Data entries
------------------------------
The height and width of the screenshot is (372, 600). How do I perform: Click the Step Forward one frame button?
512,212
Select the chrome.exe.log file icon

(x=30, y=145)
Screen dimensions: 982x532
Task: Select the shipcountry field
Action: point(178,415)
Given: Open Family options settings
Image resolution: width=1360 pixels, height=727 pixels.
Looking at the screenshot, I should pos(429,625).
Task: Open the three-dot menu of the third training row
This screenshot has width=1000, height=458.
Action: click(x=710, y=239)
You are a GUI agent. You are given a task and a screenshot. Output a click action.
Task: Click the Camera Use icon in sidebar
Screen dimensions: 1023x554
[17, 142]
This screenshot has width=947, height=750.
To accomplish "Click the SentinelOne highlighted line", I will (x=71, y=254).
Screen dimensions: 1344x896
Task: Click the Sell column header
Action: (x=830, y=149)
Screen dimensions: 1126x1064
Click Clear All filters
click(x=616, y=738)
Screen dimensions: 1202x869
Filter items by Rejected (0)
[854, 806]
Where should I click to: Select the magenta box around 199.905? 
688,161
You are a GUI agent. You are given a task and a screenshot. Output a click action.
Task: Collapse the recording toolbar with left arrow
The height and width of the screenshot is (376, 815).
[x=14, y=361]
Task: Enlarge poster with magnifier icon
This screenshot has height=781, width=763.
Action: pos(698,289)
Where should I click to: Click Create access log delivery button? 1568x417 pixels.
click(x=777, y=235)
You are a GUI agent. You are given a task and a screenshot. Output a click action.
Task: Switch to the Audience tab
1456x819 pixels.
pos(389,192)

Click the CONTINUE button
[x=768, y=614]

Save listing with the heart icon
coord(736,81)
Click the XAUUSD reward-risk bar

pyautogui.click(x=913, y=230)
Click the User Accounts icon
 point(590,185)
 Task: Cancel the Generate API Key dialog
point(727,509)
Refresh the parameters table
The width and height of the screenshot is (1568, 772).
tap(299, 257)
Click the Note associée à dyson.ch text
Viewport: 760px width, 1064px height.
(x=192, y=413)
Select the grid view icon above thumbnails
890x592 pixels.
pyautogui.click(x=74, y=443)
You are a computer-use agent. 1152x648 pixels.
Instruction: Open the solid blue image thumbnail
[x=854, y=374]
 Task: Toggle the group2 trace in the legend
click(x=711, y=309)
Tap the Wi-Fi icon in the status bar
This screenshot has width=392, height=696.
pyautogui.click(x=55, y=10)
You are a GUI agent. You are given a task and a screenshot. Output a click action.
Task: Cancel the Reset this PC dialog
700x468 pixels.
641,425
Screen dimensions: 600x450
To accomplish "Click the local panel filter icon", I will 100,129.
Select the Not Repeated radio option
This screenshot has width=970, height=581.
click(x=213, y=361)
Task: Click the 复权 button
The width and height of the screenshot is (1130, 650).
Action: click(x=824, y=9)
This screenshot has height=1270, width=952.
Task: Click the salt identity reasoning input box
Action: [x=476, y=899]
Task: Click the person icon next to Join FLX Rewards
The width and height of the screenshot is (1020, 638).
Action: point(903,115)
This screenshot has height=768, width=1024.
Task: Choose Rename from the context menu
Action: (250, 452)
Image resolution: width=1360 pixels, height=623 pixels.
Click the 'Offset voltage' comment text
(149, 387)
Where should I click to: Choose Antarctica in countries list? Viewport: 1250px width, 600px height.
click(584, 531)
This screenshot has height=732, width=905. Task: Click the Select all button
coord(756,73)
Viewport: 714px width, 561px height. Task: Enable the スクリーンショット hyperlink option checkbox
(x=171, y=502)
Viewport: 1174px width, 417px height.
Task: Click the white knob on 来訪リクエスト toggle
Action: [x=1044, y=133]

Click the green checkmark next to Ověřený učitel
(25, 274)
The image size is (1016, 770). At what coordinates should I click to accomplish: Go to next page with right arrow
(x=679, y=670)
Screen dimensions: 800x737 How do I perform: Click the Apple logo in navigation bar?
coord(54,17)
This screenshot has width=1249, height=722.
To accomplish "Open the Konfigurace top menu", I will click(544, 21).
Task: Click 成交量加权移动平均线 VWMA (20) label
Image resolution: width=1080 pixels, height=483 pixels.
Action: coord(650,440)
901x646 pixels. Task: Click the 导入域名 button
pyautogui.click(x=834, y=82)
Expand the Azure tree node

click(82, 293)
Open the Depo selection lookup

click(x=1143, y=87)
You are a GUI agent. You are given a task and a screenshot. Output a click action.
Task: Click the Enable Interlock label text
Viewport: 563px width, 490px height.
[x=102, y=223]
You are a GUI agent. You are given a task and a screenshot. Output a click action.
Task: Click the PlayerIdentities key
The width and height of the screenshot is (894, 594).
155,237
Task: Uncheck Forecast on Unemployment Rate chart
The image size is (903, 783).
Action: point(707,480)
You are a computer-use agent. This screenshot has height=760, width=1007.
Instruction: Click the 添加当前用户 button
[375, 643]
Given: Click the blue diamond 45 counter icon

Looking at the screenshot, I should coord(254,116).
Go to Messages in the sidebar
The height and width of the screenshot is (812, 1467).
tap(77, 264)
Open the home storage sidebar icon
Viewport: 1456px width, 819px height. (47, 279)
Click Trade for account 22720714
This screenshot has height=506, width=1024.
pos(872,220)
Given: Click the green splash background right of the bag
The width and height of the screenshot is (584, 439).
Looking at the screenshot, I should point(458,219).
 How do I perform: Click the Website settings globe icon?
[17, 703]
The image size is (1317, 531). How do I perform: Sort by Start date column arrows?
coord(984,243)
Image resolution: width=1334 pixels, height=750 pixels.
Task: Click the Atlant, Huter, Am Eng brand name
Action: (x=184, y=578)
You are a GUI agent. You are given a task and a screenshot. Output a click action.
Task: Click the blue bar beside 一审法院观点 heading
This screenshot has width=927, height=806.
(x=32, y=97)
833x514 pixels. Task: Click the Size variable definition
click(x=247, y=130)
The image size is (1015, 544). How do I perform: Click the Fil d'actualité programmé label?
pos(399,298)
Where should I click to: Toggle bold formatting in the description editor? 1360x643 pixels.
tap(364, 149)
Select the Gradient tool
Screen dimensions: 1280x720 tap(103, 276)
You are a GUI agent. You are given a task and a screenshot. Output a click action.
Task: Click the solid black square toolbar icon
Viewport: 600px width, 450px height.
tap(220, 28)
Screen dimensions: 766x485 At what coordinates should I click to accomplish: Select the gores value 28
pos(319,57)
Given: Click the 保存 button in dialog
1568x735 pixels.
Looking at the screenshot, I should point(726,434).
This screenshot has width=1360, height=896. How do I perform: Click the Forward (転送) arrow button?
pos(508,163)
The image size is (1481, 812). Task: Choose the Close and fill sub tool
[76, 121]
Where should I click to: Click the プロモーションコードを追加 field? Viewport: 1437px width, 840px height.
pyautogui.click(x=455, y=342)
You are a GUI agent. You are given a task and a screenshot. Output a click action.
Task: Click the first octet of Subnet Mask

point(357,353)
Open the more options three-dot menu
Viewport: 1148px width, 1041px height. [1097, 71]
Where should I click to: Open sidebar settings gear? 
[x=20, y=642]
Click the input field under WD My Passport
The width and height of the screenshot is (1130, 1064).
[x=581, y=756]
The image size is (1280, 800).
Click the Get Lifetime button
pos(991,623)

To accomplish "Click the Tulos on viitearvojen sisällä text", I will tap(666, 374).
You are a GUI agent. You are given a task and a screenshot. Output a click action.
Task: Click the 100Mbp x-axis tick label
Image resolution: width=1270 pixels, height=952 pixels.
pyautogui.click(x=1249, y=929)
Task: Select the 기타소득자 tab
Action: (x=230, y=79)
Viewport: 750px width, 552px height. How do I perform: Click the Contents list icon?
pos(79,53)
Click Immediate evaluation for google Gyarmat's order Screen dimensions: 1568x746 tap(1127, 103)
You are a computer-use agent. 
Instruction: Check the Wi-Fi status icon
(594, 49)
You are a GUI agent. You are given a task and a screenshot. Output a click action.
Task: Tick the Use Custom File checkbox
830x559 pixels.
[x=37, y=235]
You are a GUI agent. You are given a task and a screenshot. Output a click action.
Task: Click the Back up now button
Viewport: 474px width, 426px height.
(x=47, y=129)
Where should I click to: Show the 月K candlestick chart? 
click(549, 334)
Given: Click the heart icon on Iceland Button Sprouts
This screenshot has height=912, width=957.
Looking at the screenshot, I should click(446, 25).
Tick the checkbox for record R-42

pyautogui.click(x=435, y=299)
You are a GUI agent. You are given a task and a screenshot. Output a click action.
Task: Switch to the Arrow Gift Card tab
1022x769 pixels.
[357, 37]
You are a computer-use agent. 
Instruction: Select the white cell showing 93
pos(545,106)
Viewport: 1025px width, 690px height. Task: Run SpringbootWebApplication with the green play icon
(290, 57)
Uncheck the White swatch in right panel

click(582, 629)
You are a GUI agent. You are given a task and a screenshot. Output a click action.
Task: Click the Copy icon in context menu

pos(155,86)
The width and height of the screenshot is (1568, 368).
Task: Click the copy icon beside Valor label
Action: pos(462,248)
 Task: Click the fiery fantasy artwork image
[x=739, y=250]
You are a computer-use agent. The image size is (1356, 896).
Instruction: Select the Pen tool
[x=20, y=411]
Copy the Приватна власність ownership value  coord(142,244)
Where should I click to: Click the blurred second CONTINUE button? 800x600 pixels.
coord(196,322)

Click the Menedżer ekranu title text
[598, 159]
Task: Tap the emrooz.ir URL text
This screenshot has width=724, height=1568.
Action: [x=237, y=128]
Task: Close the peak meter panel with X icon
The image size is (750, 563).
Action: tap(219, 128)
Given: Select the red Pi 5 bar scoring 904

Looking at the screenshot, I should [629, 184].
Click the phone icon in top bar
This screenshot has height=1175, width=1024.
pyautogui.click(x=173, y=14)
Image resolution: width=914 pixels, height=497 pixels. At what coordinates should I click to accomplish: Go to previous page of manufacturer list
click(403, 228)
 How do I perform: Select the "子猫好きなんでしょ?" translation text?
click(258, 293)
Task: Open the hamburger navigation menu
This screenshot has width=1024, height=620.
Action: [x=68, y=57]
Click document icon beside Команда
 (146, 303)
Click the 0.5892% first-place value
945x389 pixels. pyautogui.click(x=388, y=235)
------------------------------
**Exercise objective:**
Pull out the lines above in which the word "Switch" appears.

**Answer section:**
Task: Switch to the Audience tab
Task: Switch to the Arrow Gift Card tab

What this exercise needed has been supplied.